> PROVIDED DATA
----

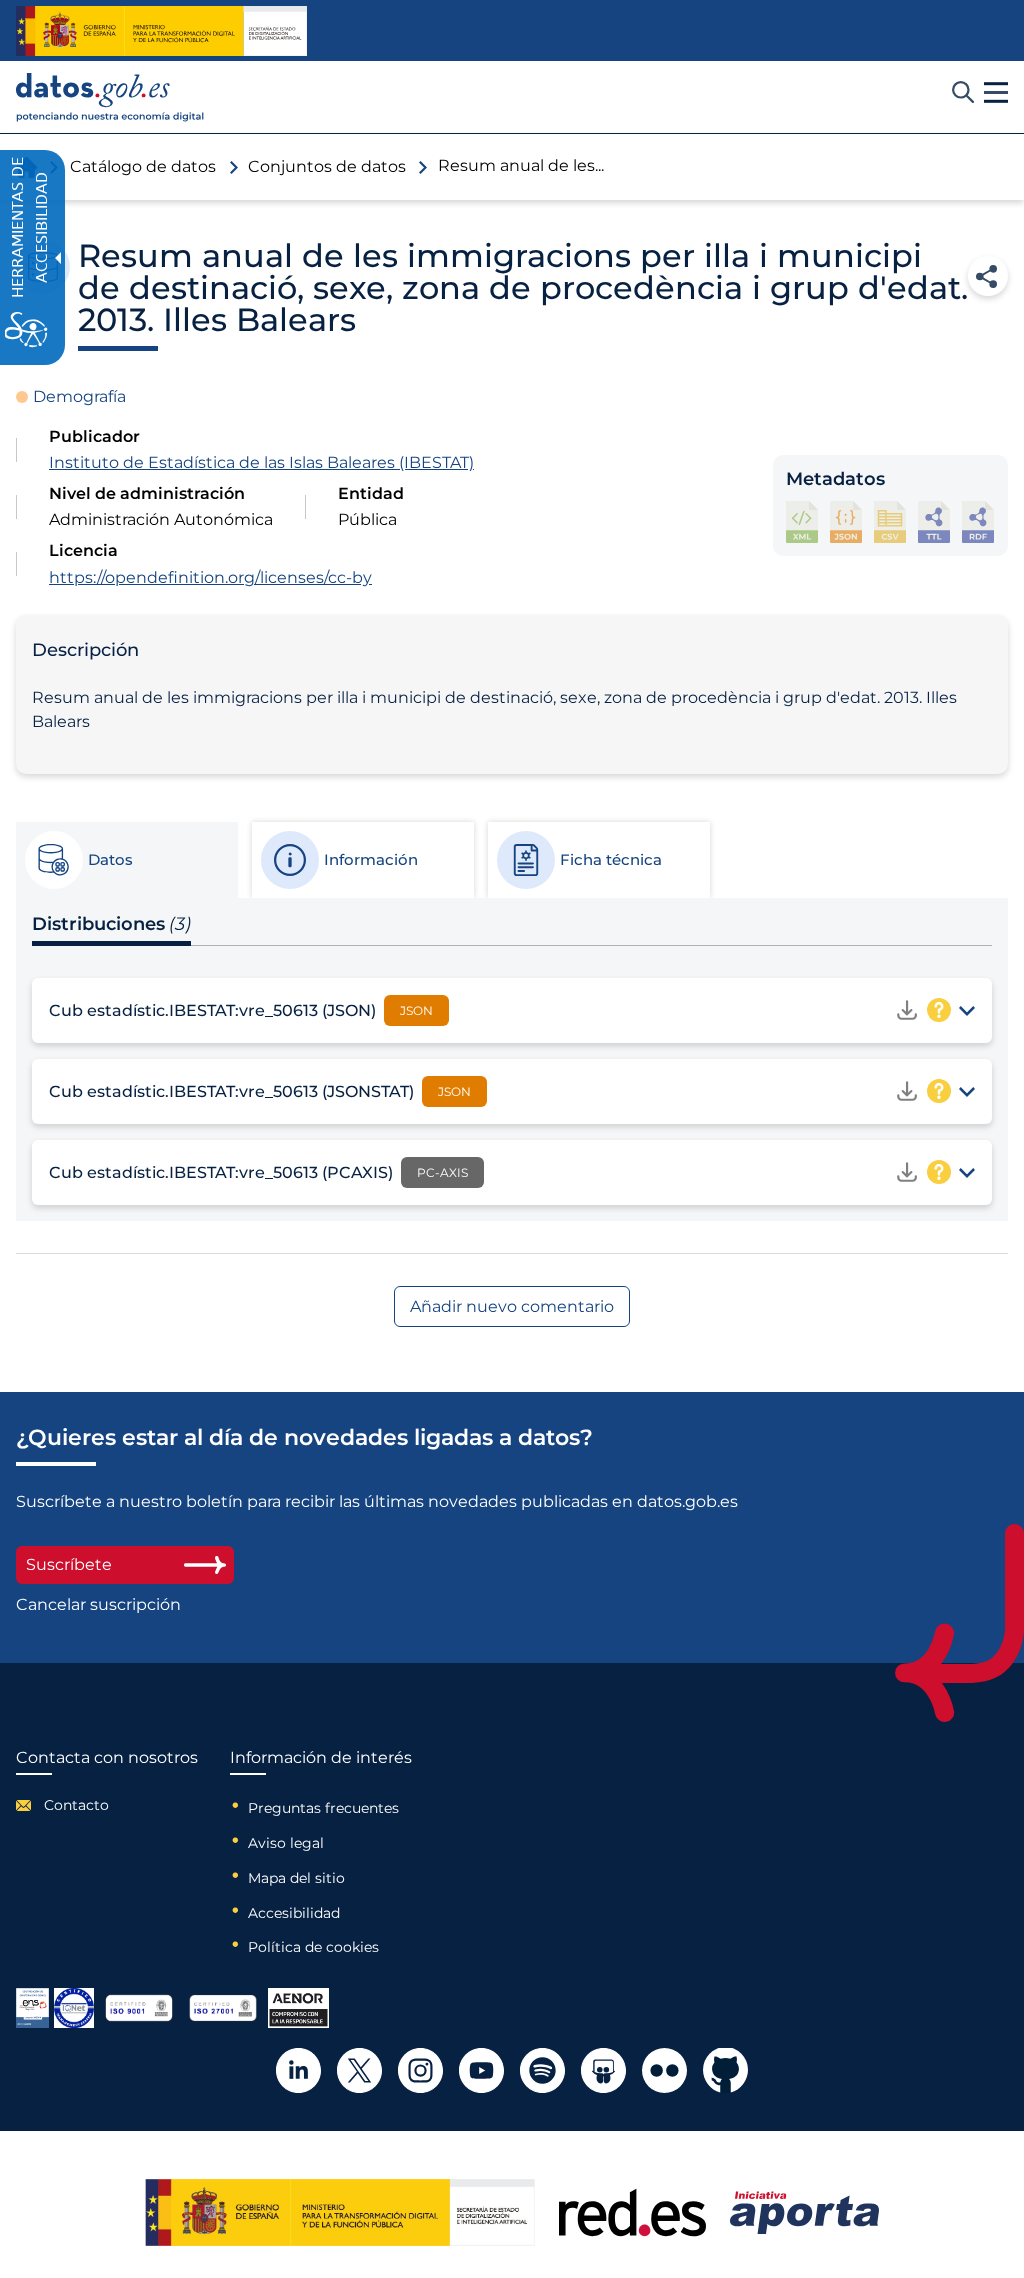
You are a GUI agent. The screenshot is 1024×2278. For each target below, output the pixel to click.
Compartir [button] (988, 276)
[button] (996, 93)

----

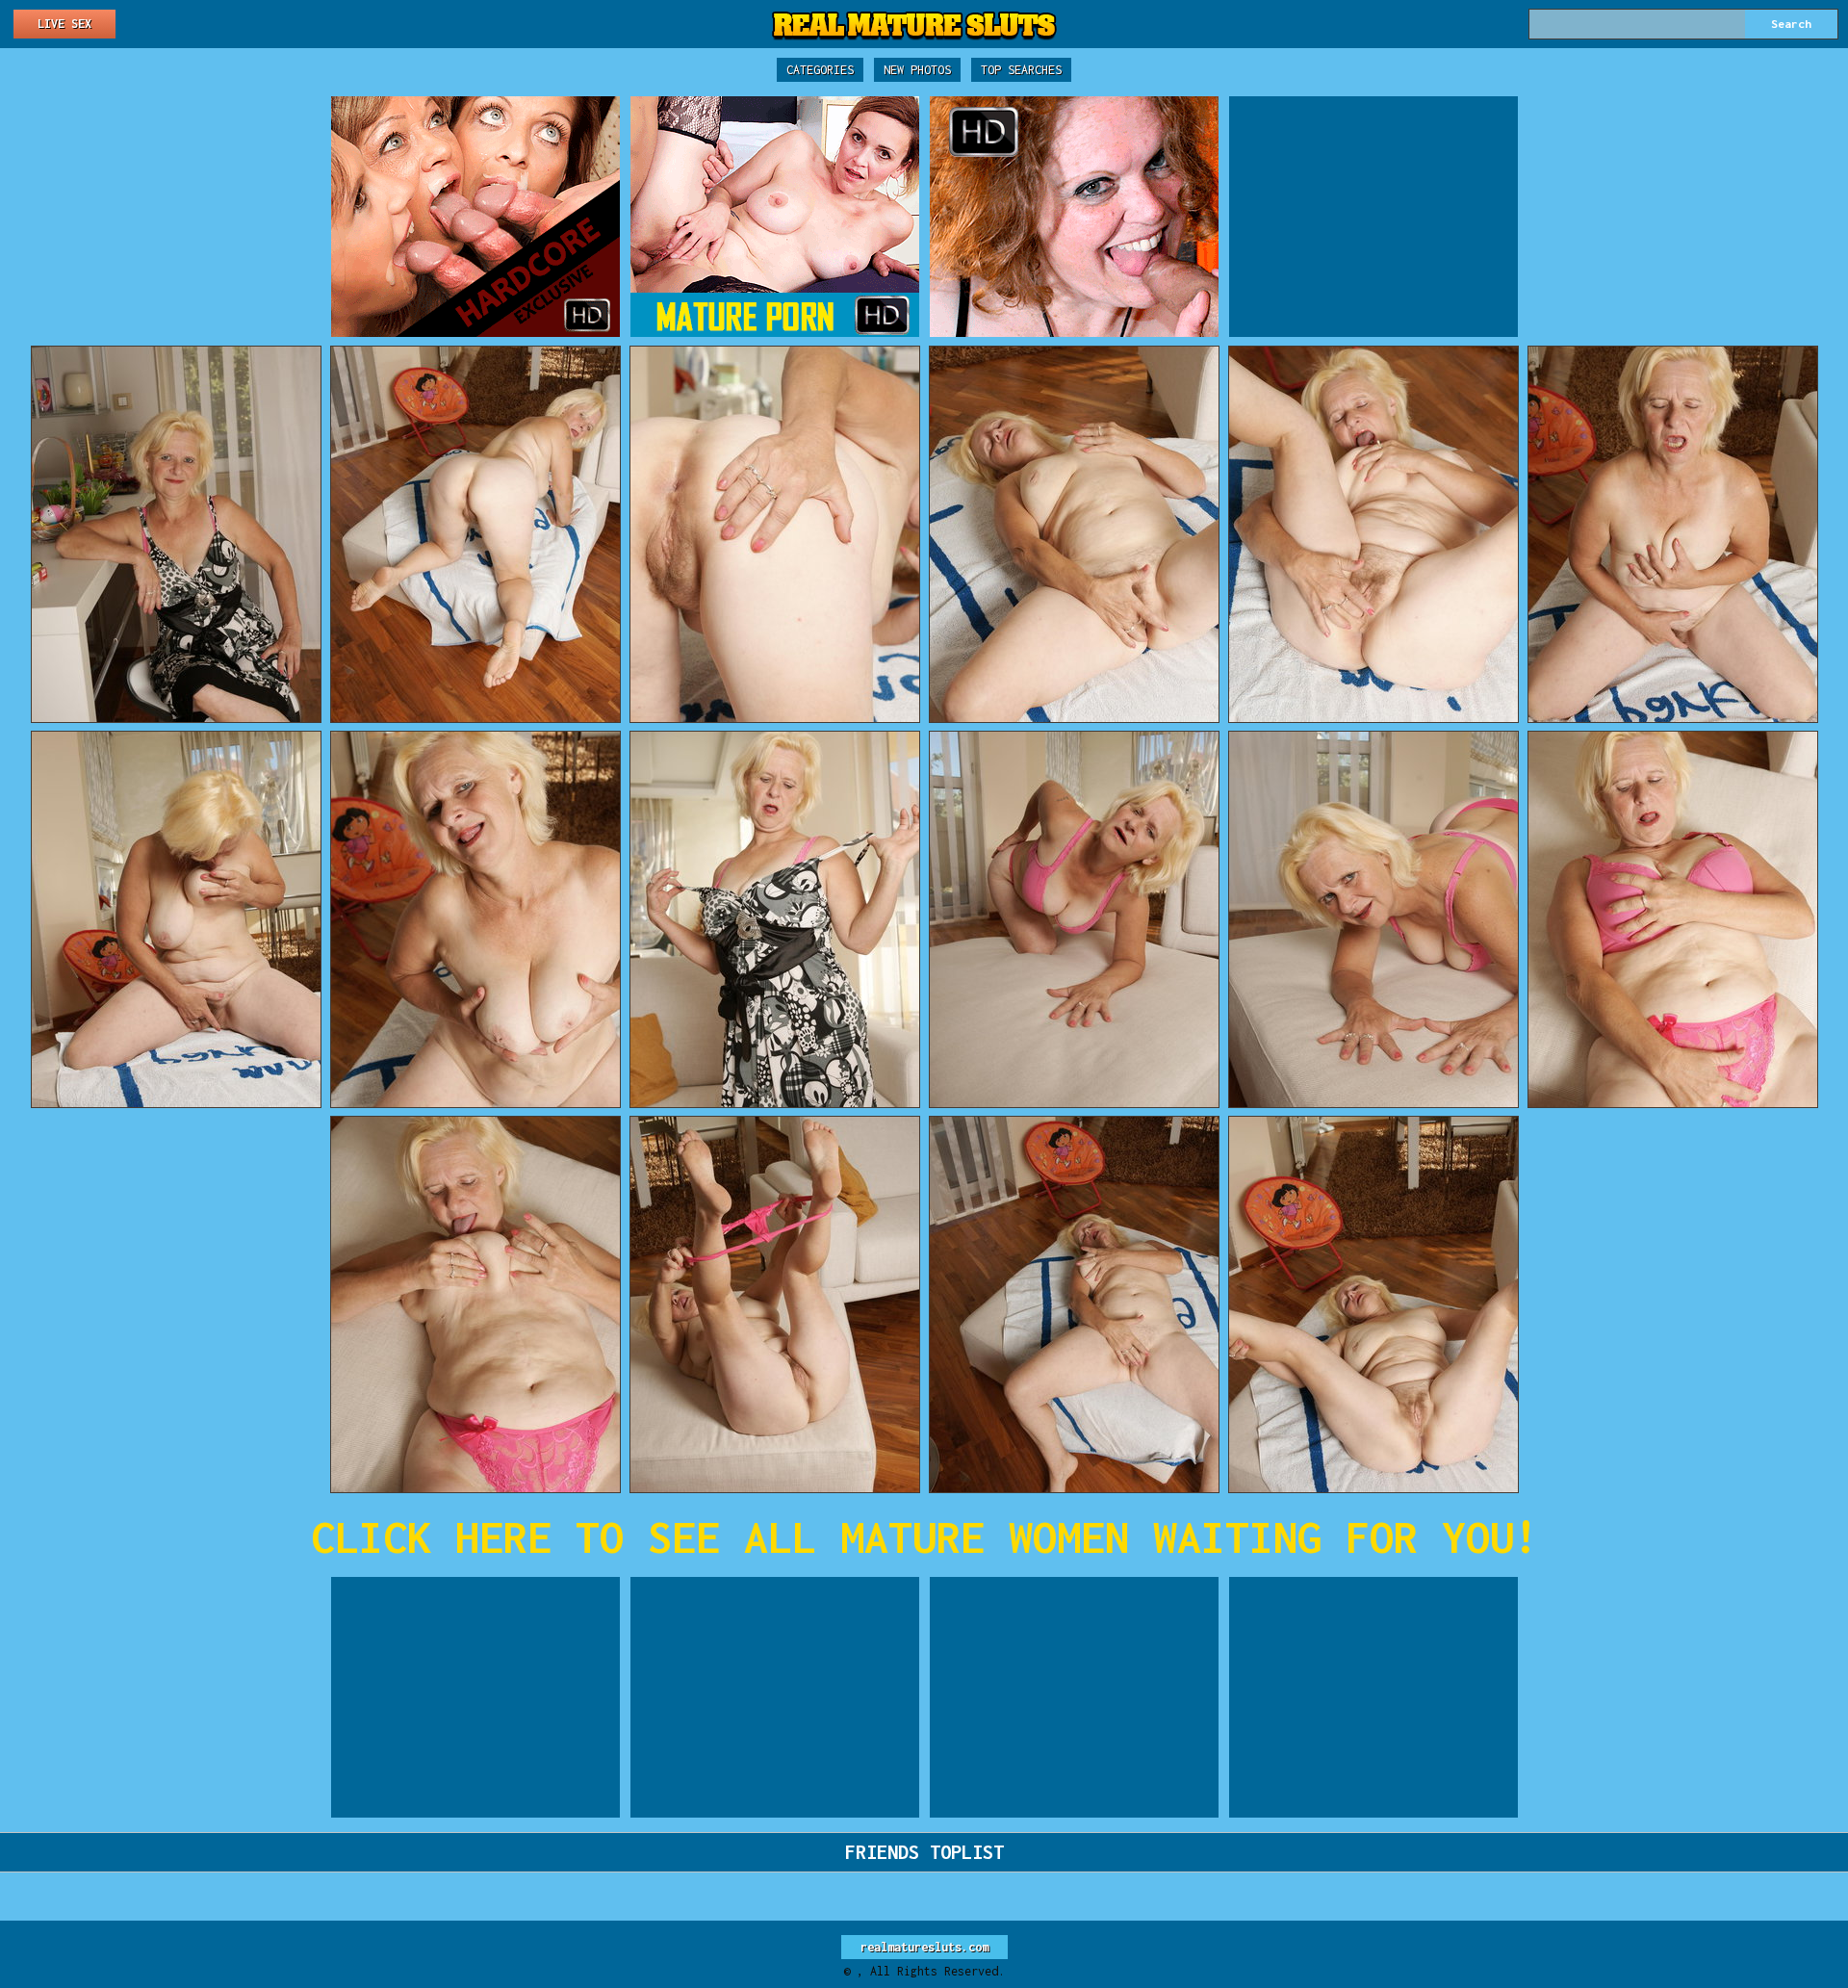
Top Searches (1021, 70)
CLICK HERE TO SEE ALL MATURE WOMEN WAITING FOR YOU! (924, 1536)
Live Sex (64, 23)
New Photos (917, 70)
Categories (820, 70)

----

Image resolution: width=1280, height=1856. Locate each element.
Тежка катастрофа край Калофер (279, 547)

----

> WORK REQUIRED
An exact copy of the lines above, from the one containing "You are a GUI" down to the one containing "[button] (996, 93)" and including both, is the whole answer; retype it and nothing else.

> RESPONSE AREA
You are a GUI agent. The screenshot is 1024×2278. For each target below, output the pixel to click.
Compartir [button] (988, 276)
[button] (996, 93)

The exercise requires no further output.